I've fixed all of the crazy things I found, and, in the process, made some sizable performance gains that I'm planning to spend a while blogging about in considerable depth next week.

And when I say sizable, I'm talking in the range of 50-100% fps gains.

But it's Friday, and I'm sure nobody wants to just see numbers or benchmarks. Let's get into something that's interesting on a technical level.


Yes, samplers.

In Vulkan, samplers have a lot of rules to follow. Specifically, I'm going to be examining part of the spec that states "If a VkImageView is sampled with VK_FILTER_LINEAR as a result of this command, then the image view's format features must contain VK_FORMAT_FEATURE_SAMPLED_IMAGE_FILTER_LINEAR_BIT".

This is a problem for zink. Gallium gives us info about the sampler in the struct pipe_context::create_sampler_state hook, but the created sampler won't actually be used until draw time. As a result, there's no way to know which image is going to be sampled, and thus there's no way to know what features the sampled image's format flags will contain. This only becomes known at the time of draw.

The way I saw it, there were two options:

In theory, the first option is probably more performant in the best case scenario where a sampler is only ever used with a single image, as it would then only ever create a single sampler object.

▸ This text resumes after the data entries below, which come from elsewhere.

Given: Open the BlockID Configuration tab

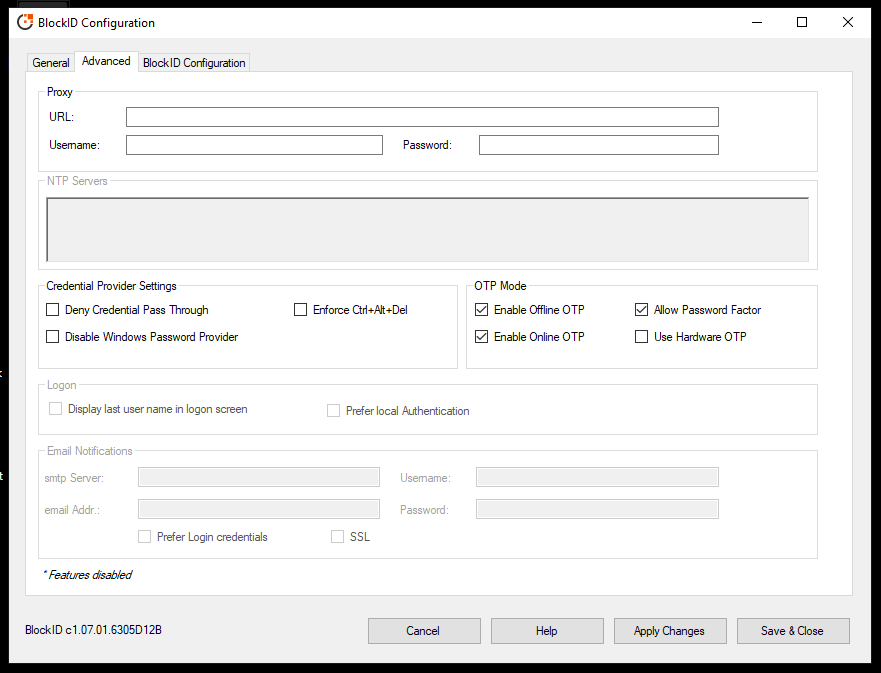Looking at the screenshot, I should 194,62.
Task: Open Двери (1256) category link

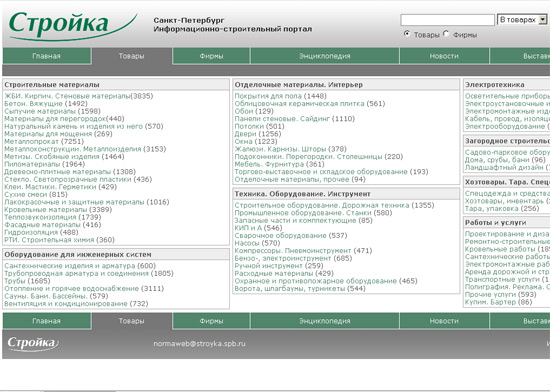Action: (x=258, y=134)
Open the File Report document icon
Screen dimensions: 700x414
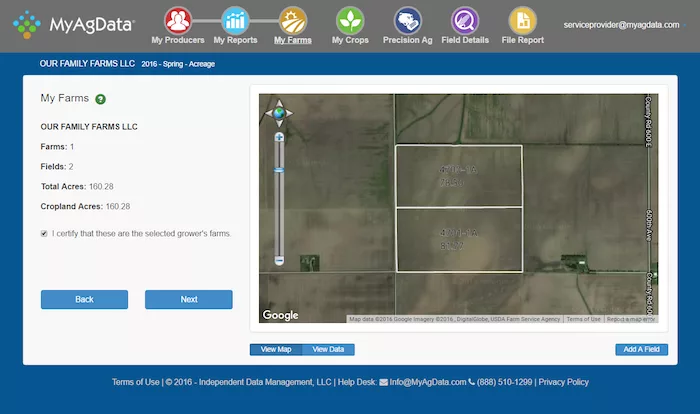pyautogui.click(x=522, y=21)
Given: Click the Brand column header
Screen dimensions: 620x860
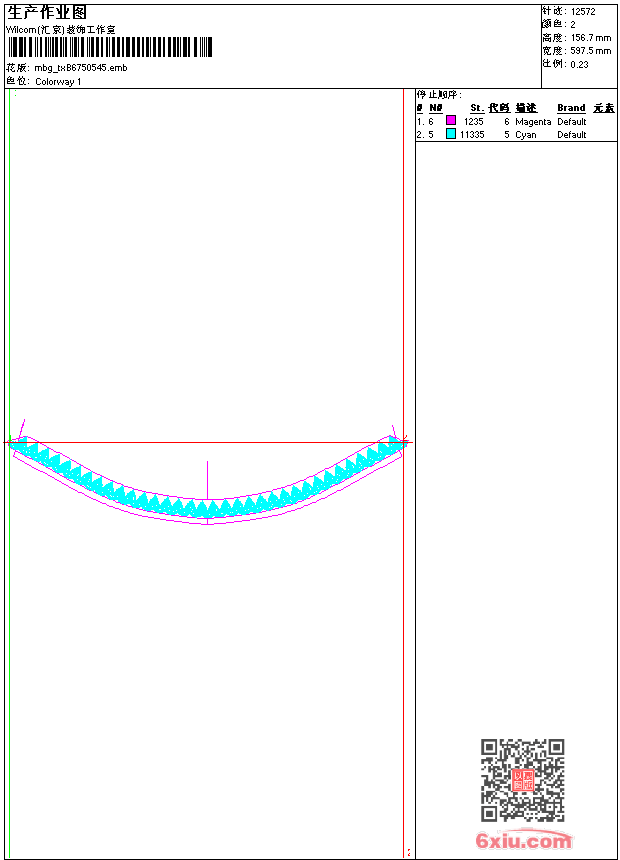Looking at the screenshot, I should (x=571, y=108).
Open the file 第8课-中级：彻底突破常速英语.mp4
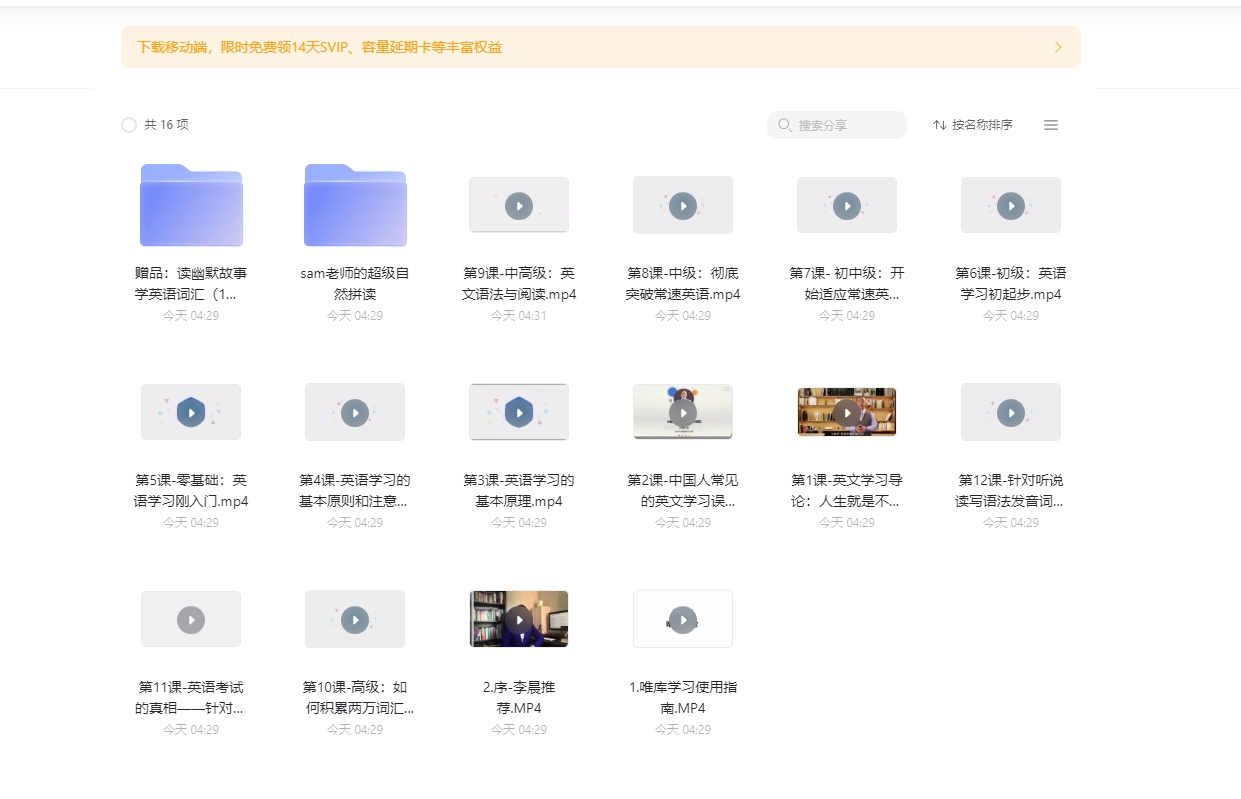This screenshot has width=1241, height=799. click(x=683, y=205)
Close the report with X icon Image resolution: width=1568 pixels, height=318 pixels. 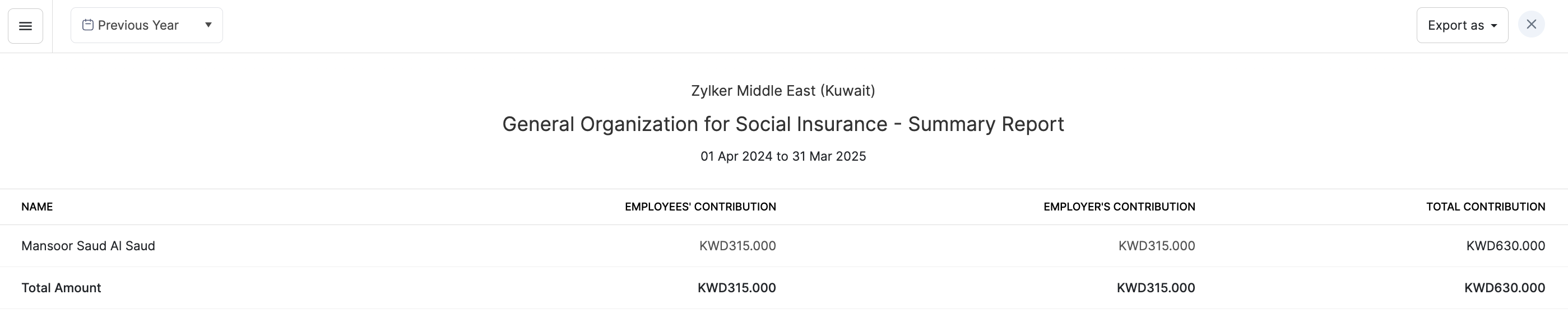(1531, 25)
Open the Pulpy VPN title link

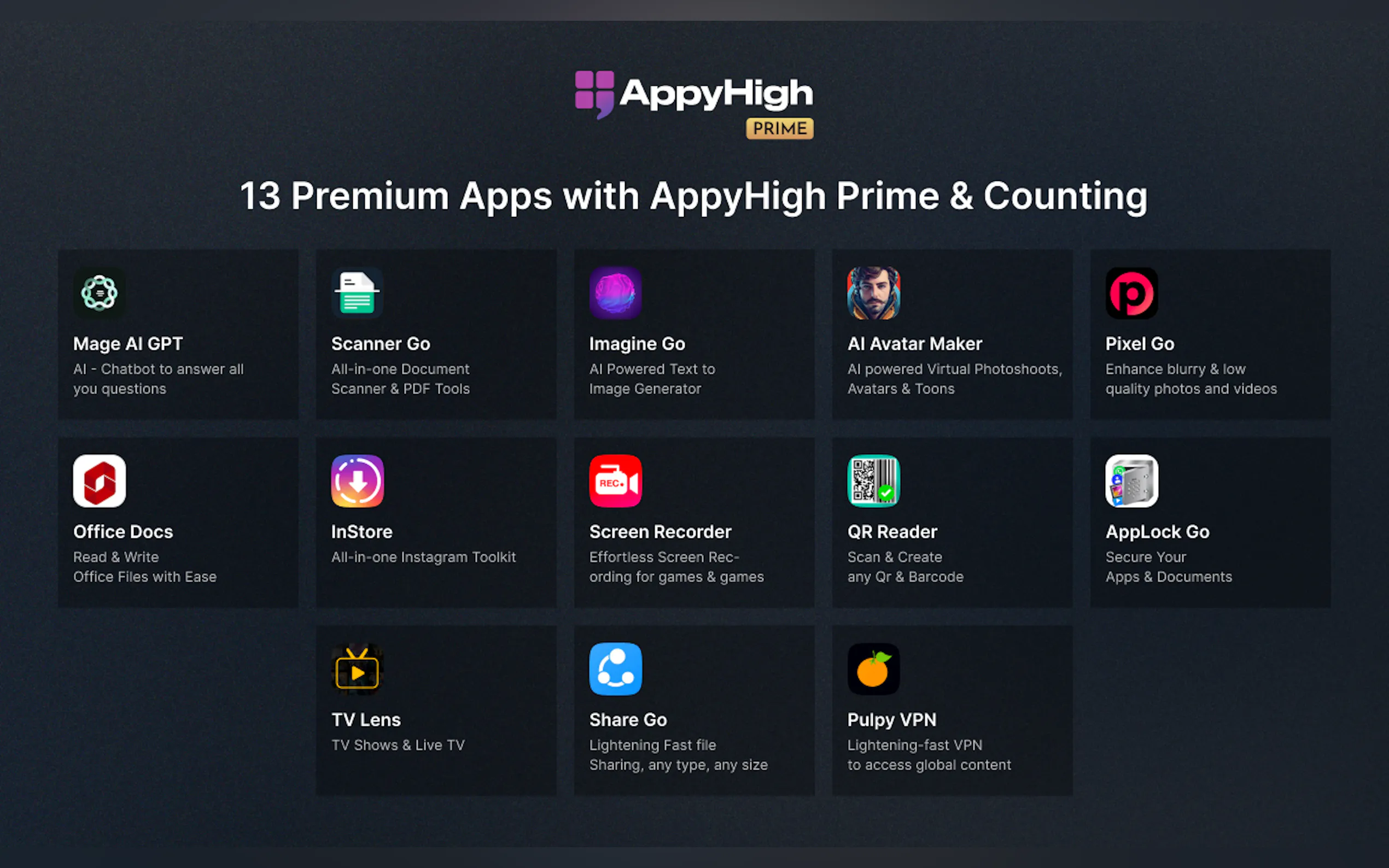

Unfortunately, this isn't realistic. Just as an example, u_blitter creates a number of samplers up front, and then it also makes assumptions about filtering based on ideal operations which may not be in sync with the underlying Vulkan driver's capabilities. So for these persistent samplers, the first option may initially allow the sampler to be created with LINEAR filtering, but it may later then be used for an image which can't support it.

So I went with the second option. Now any time a LINEAR sampler is created by gallium, we're actually creating both types so that the appropriate one can be used, ensuring that we can always comply with the spec and avoid any driver issues.


18 Sep 2020 12:00am GMT

14 Sep 2020


Mike Blumenkrantz: Draw Parameters

Hoo Boy

Let's talk about ARB_shader_draw_parameters. Specifically, let's look at gl_BaseVertex.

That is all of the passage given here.